## BRIEF:
Using the material below, return exactly the lines between the one holding "Given: Click the" and the one holding "This screenshot has height=420, width=512.", inclusive, and no others.

## TASK INPUTS:
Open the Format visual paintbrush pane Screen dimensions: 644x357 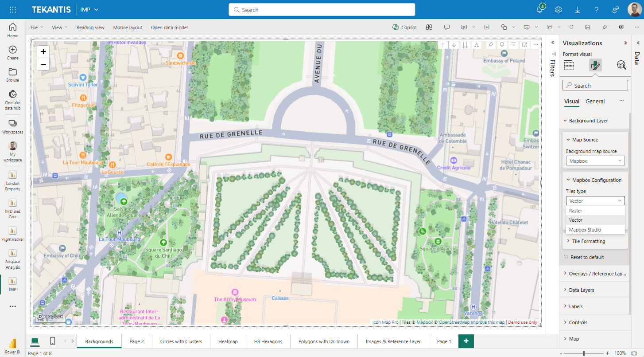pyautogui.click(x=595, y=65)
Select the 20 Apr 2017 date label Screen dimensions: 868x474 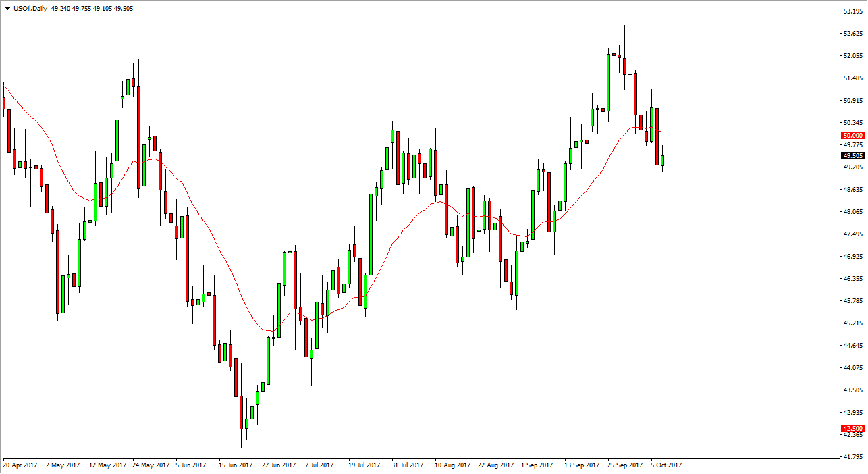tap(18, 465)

* * *

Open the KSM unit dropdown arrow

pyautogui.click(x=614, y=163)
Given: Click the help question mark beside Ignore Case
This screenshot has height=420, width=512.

## COMPLETED TASK:
Given: Click the help question mark beside Ignore Case
This screenshot has height=420, width=512.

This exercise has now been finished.